┌─ Document segment
From the Futrell and Mahowald paper:

In fact, there is a long tradition of statistical approaches to language, and these traditions were deeply involved in the early development of language models.

Perhaps the most well-known such contribution is distributional semantics: the idea that the semantics of a word is related to the distribution over contexts in which that word appears, often cited to Firth (1957, p. 11), and developed more systematically by Harris (1954). This idea originates from the school of structuralist linguistics (Saussure, 1916; Bloomfield, 1926). Structuralist linguistics had as one theoretical aim the development of discovery procedures, which were formal procedures that could be applied to bodies of text in order to discover (and even define) linguistic structures (Harris, 1951). The most well-developed of these discovery procedures were statistical in nature. For example, Harris (1955) developed a theory of words and morphemes based on statistical co-occurrence patterns, including a procedure for discovering morpheme boundaries by effectively calculating transitional probabilities, an idea taken up again much later in the psycholinguistics of language learning (Saffran et al., 1996), and closely related to tokenization methods such as byte-pair encoding (Shibata et al., 1999; Tanaka-Ishii, 2021, Ch. 11). At issue was the relationship between grammatical structure and the observable statistical structure of a corpus of language—one of the core questions that linguists working on language models are interested in again today.
└─
┌─ Provided data
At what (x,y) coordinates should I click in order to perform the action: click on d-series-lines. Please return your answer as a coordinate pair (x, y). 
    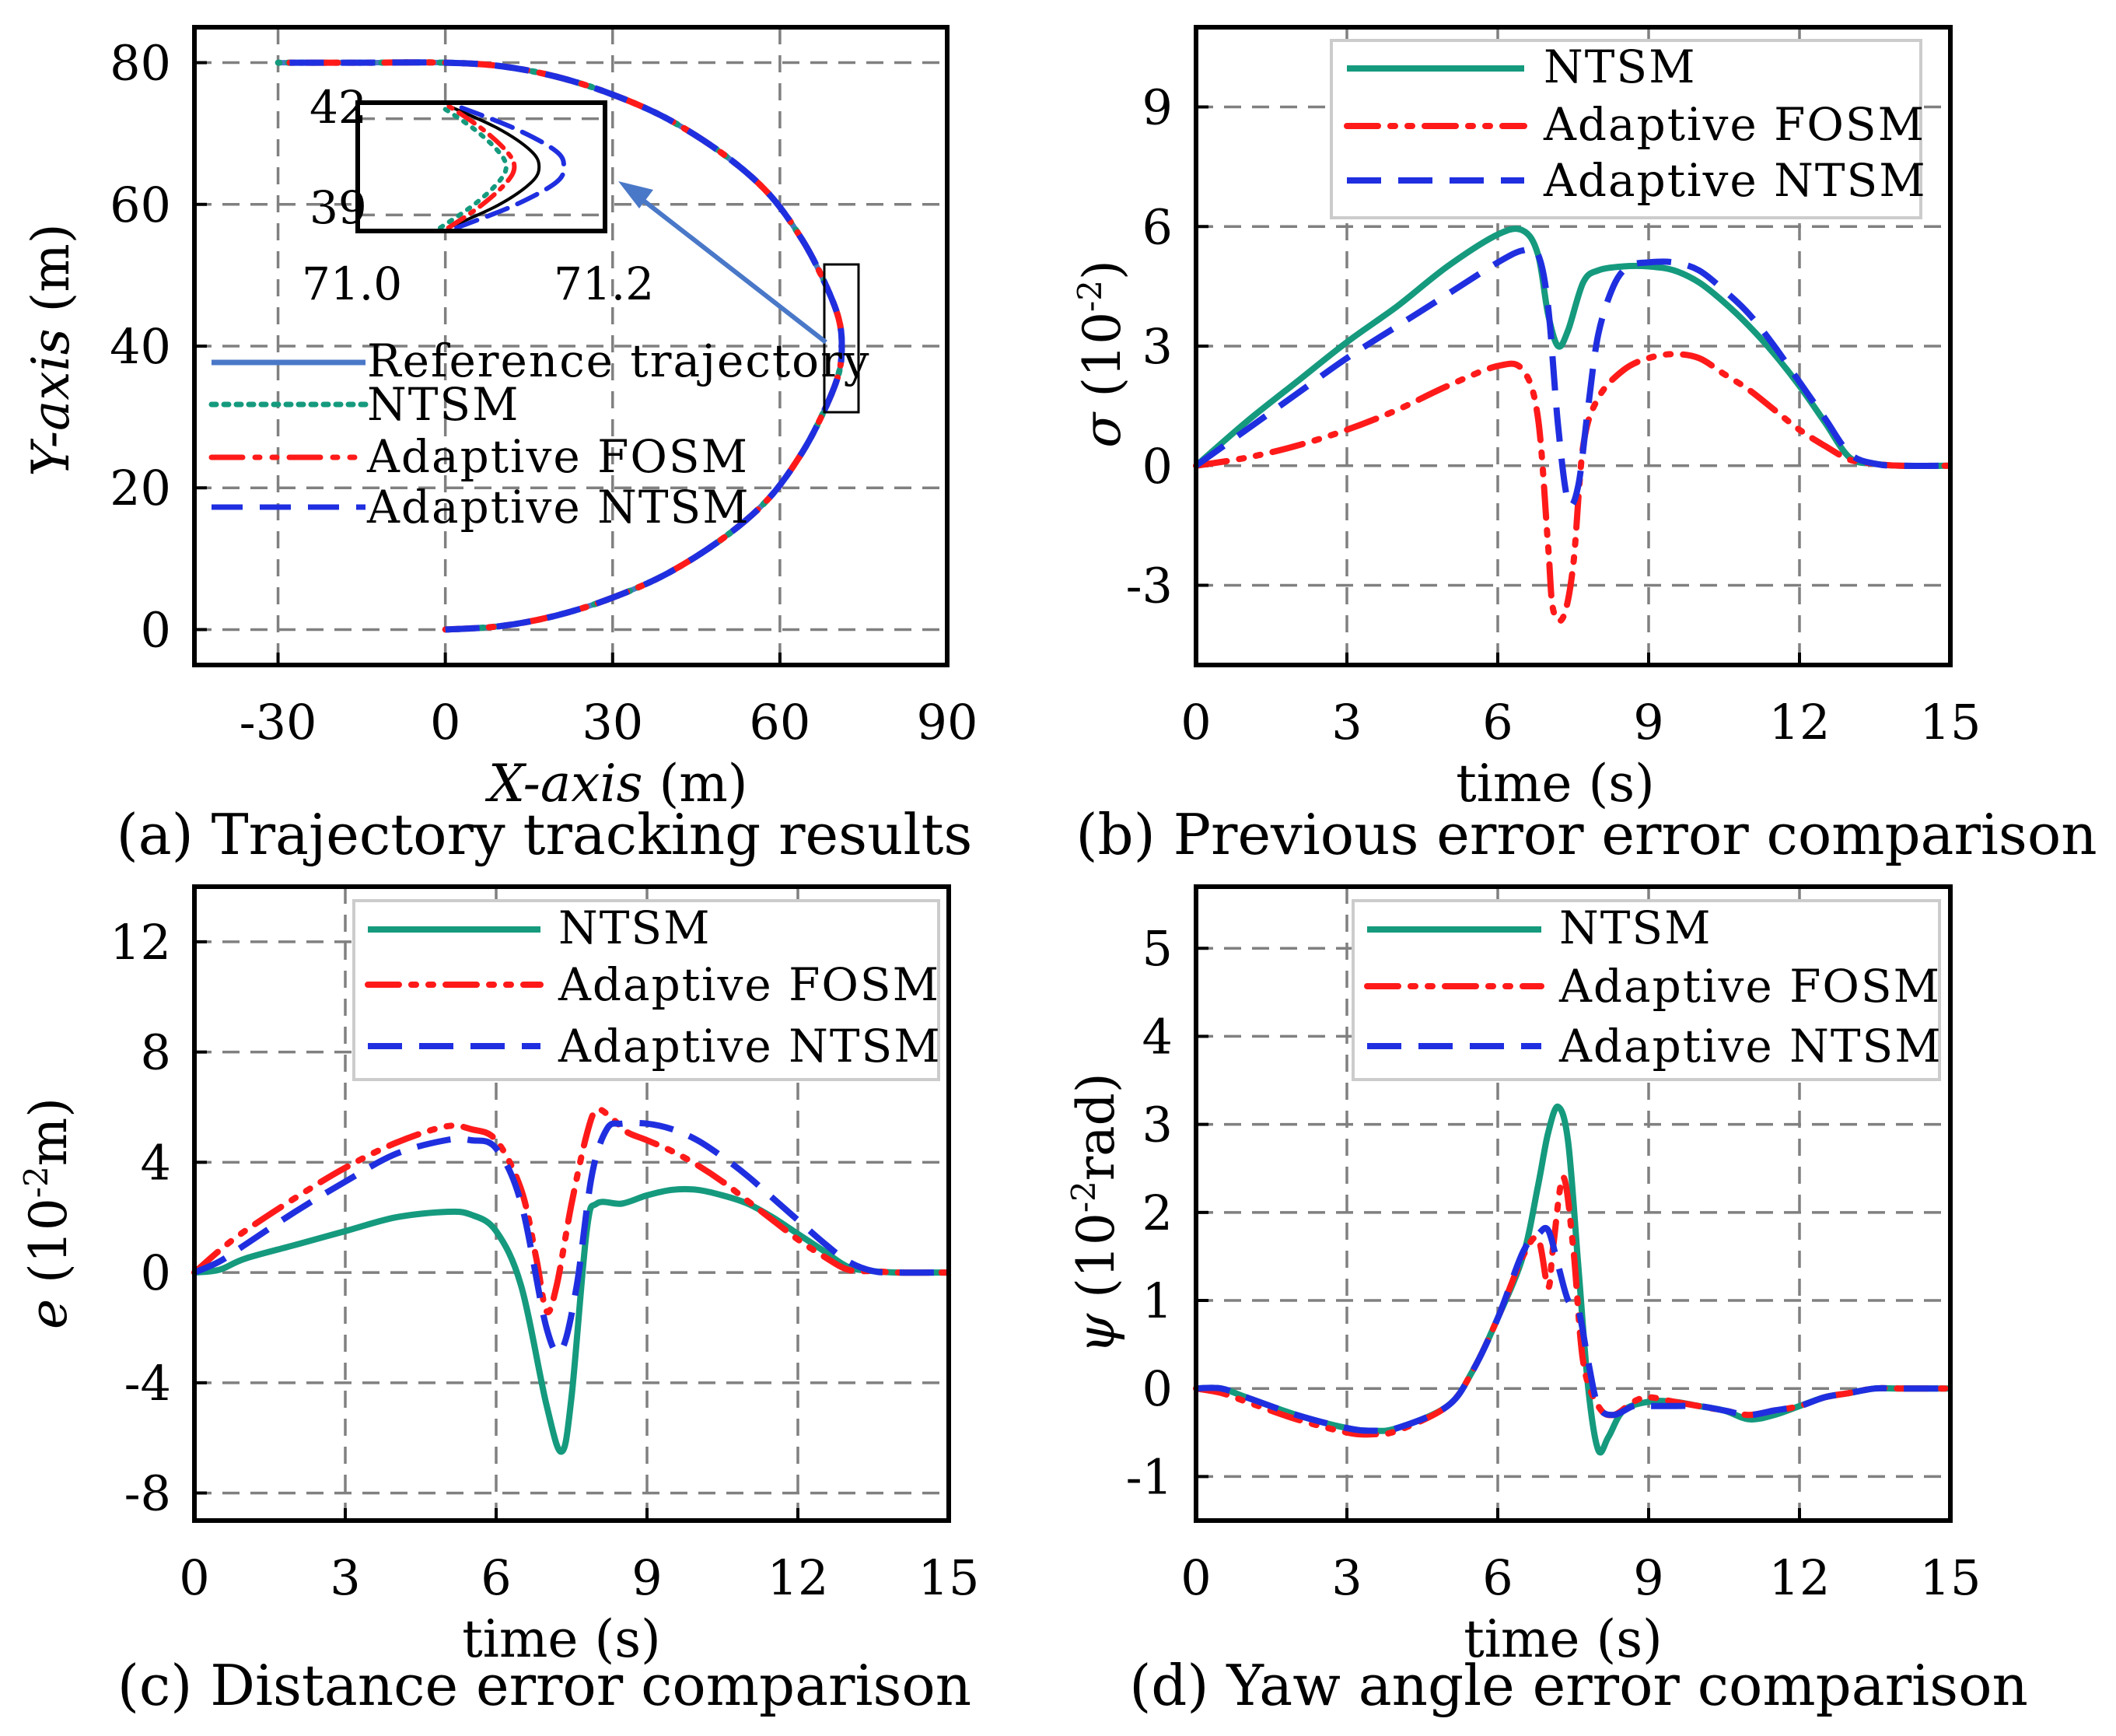
    Looking at the image, I should click on (1573, 1280).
└─
Task prompt:
Reproduce the passage above on statistical approaches to language in full, word for word.

Task answer:
From the Futrell and Mahowald paper:

In fact, there is a long tradition of statistical approaches to language, and these traditions were deeply involved in the early development of language models.

Perhaps the most well-known such contribution is distributional semantics: the idea that the semantics of a word is related to the distribution over contexts in which that word appears, often cited to Firth (1957, p. 11), and developed more systematically by Harris (1954). This idea originates from the school of structuralist linguistics (Saussure, 1916; Bloomfield, 1926). Structuralist linguistics had as one theoretical aim the development of discovery procedures, which were formal procedures that could be applied to bodies of text in order to discover (and even define) linguistic structures (Harris, 1951). The most well-developed of these discovery procedures were statistical in nature. For example, Harris (1955) developed a theory of words and morphemes based on statistical co-occurrence patterns, including a procedure for discovering morpheme boundaries by effectively calculating transitional probabilities, an idea taken up again much later in the psycholinguistics of language learning (Saffran et al., 1996), and closely related to tokenization methods such as byte-pair encoding (Shibata et al., 1999; Tanaka-Ishii, 2021, Ch. 11). At issue was the relationship between grammatical structure and the observable statistical structure of a corpus of language—one of the core questions that linguists working on language models are interested in again today.